Chain-of-thought (CoT) prompting is the same trick for LLMs. Ask the model to think through the problem in plain language before giving the final answer, and accuracy on multi-step tasks (math, logic, planning) jumps measurably. The reasoning costs tokens, but it pays in correctness.
The minimal recipe
Add a short instruction:
Think step by step before answering.
Or for stronger results:
Before answering, walk through your reasoning. Then provide the final answer in
<answer>...</answer>tags.
The first costs nothing structural. The second lets you parse the answer cleanly while still benefiting from the reasoning.
Why it works
LLMs are autoregressive — each token conditions on the ones before it. When the model commits to a final answer too quickly, it's locked in. Letting it produce intermediate reasoning tokens means the final-answer token is conditioned on a richer context the model just generated. The math gets done in tokens, not in a hidden mental step.
Variants worth knowing
- Zero-shot CoT — just the "think step by step" instruction. Cheap, often enough.

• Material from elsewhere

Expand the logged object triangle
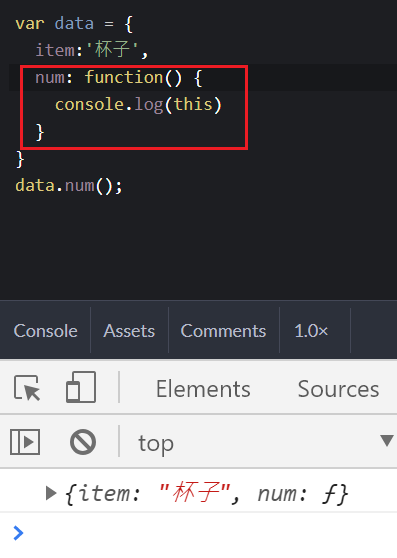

- Few-shot CoT — show 1–3 worked examples. Better for unusual problem shapes.
- Self-consistency — generate N CoT samples, take the majority answer. Big quality lift on math/logic; high cost (covered in its own explainer).
- Tree of thoughts — branch the reasoning, search across paths. For genuinely multi-path problems.
Where CoT helps most
- Multi-step math. Word problems, accounting, unit conversions.
- Logic puzzles with nested conditions.
- Planning — break a goal into ordered steps.
- Diagnostic reasoning — code debugging, root-cause analysis.
- Anything with constraints to track — schedules, allocations, eligibility rules.
Where it doesn't help (or hurts)
- Simple lookups — "what's the capital of France?" CoT just adds tokens.
- Creative writing — explicit reasoning can flatten voice; let the model write.
- Pattern-recognition tasks the model has memorised — CoT introduces noise.
- Latency-critical paths — the reasoning costs real wall-time.
Hide the scratchpad in production
Users do not want to read 800 tokens of reasoning before the answer. Two clean patterns:
- Tagged reasoning —
<thinking>...</thinking><answer>...</answer>. Render only the answer; optionally expose the thinking on a "show reasoning" toggle. - Two-call flow — first call: ask for a plan / reasoning. Second call: ask for the final answer using the plan. Lets you cap reasoning length and parallelise.
Reasoning models change the equation
Newer "reasoning models" (often labelled with a thinking step) bake long deliberation into the model itself, with internal tokens you may not even pay for. With those, explicit CoT prompting is often redundant — the model is already doing it. Always test on your task; sometimes simpler prompts beat over-instructed ones on a reasoning model.
Anti-patterns to avoid
- "Think very carefully" — magic phrases that move the needle 0%.
- Long reasoning when the task is trivial — pay for tokens you don't need.
- Letting the user see raw reasoning by default — looks unprofessional, and exposes prompt internals.
- Trusting the reasoning text as ground truth — the model can produce convincing wrong reasoning. Verify the answer.
In one line
Chain-of-thought is the cheapest reliability lever for hard prompts — turn it on, hide the scratchpad, ship.